==== ENTRIES SUPPLIED

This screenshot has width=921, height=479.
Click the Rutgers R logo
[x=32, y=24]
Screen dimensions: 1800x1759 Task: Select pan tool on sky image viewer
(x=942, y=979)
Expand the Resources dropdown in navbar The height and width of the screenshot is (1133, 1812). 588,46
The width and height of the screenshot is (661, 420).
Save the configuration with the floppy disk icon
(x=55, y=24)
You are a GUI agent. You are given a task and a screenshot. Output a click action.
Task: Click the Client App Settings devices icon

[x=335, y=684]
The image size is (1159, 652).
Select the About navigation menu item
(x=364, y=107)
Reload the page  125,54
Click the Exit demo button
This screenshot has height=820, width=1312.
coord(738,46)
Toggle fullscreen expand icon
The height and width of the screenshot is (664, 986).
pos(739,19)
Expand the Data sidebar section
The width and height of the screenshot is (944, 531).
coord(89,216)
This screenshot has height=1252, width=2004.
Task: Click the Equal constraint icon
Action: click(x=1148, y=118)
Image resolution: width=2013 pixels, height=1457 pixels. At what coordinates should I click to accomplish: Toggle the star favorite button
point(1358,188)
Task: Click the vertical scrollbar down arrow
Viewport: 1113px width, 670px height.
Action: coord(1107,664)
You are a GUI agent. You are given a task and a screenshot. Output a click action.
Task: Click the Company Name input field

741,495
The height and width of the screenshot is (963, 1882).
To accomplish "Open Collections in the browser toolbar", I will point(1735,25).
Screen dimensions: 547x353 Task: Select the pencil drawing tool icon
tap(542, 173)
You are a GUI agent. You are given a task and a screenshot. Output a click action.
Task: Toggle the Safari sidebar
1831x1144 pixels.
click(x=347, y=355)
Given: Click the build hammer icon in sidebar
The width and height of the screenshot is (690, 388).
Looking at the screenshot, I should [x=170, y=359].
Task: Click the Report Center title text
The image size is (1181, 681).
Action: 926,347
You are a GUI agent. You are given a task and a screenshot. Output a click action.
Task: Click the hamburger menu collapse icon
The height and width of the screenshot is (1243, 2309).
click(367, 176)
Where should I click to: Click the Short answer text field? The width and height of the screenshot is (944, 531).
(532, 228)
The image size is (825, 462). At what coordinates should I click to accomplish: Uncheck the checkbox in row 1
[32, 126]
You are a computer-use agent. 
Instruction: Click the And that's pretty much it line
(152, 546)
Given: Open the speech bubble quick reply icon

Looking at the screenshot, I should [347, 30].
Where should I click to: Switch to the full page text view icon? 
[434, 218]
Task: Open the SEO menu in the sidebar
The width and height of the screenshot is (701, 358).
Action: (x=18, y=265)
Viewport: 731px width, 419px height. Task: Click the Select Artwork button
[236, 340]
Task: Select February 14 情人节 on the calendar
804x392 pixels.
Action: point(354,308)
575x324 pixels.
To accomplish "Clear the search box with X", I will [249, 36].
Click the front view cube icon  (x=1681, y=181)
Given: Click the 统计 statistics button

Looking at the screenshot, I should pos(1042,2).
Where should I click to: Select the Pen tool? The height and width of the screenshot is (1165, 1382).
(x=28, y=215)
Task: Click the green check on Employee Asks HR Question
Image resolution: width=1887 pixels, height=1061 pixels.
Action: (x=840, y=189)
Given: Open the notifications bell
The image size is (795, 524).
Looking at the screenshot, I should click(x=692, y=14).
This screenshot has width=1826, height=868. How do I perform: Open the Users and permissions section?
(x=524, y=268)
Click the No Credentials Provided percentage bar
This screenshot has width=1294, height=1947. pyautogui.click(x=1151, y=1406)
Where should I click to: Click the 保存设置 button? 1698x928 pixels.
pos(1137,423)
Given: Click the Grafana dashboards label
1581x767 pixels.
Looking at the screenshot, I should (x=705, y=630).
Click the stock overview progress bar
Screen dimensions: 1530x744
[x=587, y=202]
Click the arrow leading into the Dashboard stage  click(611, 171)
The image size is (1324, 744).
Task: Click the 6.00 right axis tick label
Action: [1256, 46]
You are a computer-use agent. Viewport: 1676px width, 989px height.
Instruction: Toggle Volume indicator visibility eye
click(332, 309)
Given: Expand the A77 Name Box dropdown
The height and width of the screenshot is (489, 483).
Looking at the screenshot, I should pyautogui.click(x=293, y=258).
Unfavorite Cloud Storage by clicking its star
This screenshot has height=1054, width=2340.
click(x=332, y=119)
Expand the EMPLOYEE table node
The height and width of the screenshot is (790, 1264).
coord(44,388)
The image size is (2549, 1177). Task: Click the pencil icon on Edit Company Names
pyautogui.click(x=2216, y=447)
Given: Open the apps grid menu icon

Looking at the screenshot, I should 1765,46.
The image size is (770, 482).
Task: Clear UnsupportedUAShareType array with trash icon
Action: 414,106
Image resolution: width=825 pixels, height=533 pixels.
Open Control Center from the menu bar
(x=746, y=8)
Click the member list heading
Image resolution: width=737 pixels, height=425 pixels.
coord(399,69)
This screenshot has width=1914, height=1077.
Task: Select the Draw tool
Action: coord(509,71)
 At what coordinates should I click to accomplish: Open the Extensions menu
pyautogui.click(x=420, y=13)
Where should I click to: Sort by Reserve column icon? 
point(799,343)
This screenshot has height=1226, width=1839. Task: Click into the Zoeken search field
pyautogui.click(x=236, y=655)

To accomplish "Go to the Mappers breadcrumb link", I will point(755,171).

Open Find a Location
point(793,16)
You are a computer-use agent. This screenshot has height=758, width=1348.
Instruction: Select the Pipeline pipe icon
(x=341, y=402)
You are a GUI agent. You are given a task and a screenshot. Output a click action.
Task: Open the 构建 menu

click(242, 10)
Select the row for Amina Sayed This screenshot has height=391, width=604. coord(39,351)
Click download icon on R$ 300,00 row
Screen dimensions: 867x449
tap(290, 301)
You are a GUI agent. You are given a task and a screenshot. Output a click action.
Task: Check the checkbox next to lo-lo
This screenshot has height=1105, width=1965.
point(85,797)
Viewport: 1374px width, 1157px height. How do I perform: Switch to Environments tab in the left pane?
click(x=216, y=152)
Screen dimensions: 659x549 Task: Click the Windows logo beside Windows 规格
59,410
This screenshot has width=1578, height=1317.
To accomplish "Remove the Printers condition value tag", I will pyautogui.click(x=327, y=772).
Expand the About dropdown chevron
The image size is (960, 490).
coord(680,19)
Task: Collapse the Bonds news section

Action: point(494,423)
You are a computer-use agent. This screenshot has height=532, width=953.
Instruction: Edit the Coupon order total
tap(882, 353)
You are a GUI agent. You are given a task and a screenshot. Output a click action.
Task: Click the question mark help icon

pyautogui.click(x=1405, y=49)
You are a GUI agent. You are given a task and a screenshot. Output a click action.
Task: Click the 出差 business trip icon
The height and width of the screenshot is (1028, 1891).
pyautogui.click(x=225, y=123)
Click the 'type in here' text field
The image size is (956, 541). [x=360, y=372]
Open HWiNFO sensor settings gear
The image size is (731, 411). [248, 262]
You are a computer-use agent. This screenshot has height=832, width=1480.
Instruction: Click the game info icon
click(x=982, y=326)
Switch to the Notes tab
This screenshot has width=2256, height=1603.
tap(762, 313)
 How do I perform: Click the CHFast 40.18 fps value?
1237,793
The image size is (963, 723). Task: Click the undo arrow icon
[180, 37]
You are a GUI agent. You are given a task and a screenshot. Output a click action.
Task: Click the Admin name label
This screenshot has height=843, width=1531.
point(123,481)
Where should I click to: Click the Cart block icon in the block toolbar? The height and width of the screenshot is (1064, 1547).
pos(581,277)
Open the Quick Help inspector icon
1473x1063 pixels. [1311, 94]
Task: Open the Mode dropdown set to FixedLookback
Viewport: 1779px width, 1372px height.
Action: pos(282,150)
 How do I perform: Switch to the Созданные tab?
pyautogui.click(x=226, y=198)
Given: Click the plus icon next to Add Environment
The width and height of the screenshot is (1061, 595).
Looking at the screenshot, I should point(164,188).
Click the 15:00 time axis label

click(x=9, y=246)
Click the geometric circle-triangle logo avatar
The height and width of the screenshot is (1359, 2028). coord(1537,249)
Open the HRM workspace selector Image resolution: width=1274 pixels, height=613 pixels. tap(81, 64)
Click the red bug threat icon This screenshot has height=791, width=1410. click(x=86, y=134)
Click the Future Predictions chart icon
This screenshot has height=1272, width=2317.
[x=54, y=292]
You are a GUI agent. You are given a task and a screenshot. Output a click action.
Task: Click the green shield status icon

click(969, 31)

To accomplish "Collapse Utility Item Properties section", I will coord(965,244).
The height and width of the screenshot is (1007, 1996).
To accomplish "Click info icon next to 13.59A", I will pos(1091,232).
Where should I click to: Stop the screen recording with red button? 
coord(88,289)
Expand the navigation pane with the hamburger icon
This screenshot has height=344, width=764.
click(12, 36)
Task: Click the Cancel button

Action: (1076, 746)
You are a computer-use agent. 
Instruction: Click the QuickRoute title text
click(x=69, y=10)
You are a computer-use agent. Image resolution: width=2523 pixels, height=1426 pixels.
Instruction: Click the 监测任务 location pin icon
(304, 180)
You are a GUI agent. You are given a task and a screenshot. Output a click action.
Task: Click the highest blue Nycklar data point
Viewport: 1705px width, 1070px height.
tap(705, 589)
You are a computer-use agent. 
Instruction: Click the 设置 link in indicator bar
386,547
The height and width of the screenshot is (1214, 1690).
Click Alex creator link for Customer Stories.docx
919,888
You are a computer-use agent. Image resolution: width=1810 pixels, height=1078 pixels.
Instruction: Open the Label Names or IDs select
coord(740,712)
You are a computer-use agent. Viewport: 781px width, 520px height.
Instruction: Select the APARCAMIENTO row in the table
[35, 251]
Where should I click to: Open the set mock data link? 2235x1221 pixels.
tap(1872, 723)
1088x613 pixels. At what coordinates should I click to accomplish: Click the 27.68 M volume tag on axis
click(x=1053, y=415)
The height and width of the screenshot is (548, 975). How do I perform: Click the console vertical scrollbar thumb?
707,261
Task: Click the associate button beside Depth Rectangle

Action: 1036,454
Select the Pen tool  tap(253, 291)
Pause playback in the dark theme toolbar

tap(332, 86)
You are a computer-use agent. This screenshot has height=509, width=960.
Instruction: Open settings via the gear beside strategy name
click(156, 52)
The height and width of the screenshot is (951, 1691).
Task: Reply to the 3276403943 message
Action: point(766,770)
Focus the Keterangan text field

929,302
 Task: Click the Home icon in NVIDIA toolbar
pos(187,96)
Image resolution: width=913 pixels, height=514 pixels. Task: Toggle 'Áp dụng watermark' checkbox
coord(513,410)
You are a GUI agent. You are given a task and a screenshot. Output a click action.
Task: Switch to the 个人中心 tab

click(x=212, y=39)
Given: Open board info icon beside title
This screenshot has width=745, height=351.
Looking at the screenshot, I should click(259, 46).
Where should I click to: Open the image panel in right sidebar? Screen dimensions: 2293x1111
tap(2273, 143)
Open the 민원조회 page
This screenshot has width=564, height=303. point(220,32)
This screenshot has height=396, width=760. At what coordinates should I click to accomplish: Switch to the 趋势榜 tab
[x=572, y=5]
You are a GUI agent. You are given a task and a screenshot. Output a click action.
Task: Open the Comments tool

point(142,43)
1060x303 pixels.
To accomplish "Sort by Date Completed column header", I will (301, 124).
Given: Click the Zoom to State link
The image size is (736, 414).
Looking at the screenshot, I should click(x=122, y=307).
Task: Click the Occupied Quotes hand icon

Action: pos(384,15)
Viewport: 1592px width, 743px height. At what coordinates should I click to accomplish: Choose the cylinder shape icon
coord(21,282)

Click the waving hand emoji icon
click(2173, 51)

========

EXERCISE DESCRIPTION → Pick every line of the data that includes the string "next".

TASK RESPONSE →
Task: Check the checkbox next to lo-lo
Given: Click the plus icon next to Add Environment
To accomplish "Click info icon next to 13.59A", I will pos(1091,232).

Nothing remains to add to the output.